Every week, Make it last’s sustainability expert Anna Brismar of Green Strategy answers questions about fashion and sustainability.  Read more about what sustainable fashion really is, or at least how we define it with the help of Anna, here.

What does it take for a product to be called ecological? What is the difference between ecological, organic and natural?

– The word ecological originates from the term ecology, which is the science dealing with the interactions and relationships between organisms (e.g. plants and animals) and their environment. “Ecological” is thus a term that is often used to describe items that have been produced with care for nature, i.e. its organisms, biodiversity, complexity and long-term health. For example, an ecologically produced item has been produced without any significant harm to natural ecosystems. (The Swedish word “ekologisk” can be used as synonymous to the English word “organic”.)

In contrast, the concept organic is a more formal term. It is used for products that have met certain formal or legally defined criteria, which have been set up by a responsible authority. In the world of textiles, organic fibers or materials have been produced with minimum (or no) use of pesticides and artificial fertilizers and no genetically modified crops. Instead, certain farming practices are used to maintain optimal soil conditions, water balance, nutrient concentrations and plant growth. For wool production, sheep are raised with special care given to animal health and the surrounding ecosystems. Even the phases of fiber processing, textile manufacturing, transportation and product distribution need to meet certain environmental and social criteria in order to be defined as organic.

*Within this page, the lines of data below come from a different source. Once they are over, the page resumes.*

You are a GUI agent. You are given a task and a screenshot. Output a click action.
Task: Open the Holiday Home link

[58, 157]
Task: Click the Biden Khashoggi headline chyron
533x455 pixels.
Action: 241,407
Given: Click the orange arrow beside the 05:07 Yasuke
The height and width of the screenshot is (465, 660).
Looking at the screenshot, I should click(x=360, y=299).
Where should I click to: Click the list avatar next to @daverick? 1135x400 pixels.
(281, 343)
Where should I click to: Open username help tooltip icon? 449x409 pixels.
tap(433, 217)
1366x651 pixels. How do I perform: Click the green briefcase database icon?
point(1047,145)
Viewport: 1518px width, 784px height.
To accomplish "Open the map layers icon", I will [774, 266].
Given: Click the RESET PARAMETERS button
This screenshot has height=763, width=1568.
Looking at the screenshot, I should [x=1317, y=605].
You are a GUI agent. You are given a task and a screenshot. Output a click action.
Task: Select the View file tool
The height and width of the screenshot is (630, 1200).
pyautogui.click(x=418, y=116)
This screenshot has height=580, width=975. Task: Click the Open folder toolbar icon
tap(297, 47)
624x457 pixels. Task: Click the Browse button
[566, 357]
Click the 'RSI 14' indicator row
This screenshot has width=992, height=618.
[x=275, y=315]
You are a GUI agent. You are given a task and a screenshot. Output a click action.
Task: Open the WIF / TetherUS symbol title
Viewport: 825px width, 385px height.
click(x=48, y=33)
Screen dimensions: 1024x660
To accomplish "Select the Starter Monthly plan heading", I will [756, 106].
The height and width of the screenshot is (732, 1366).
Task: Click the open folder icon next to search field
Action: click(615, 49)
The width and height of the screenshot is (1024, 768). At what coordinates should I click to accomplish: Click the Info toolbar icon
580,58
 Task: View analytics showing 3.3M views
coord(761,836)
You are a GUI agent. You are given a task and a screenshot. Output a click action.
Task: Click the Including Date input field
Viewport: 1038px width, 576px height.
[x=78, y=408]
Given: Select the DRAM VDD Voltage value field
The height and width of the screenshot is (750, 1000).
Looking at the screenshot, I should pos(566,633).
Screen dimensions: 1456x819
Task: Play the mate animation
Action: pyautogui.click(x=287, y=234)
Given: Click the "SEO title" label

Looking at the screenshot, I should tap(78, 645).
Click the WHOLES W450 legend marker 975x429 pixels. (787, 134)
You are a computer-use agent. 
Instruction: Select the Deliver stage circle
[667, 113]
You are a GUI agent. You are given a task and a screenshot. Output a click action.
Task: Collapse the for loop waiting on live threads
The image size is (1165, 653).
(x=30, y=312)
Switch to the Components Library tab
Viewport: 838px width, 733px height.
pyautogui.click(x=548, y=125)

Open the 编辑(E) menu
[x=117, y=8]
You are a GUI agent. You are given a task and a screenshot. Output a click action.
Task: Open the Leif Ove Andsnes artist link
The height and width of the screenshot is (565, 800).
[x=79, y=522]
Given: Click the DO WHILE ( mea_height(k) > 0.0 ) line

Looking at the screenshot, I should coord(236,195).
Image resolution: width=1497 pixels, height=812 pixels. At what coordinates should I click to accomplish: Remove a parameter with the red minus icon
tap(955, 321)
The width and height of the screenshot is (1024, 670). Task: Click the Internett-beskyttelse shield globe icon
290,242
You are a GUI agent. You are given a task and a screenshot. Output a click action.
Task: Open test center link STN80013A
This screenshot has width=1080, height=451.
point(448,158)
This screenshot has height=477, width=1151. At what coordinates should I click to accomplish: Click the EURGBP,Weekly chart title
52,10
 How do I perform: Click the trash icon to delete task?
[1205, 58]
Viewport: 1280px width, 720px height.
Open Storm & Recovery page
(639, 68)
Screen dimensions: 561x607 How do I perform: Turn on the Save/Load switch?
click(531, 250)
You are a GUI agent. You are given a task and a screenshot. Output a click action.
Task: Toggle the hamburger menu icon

Globally, there are numerous standards that regulate what products can be formally defined as organic (or Swedish “ekologisk”). In Sweden, we have the Swedish label “Bra Miljöval”, the Nordic label “Svanen”, the European Union’s “EU Ecolabel” and the international textile label “GOTS” (Global Organic Textile Standard). In comparison, the central criteria for farming practices are similar, although each label has its specific requirements and scope.

The term natural is an everyday term, often used to describe that something has been created by nature without any human interference or aid. For example, cotton is a natural fiber in the sense that it originates from nature and can exist in the wild. However, being natural does not automatically imply that it is “environmentally friendly”. Large-scale irrigated cotton farming relies on large inputs of water, pesticides and fertilizers, in order to maintain high yields. However, cotton can also be grown at small scale, as a rain-fed crop without any use of pesticides, artificial fertilizers or other chemicals. As such, rain-fed (non-modified) cotton plants very much resemble natural cotton plants found in the wild, except that it is grown on a field.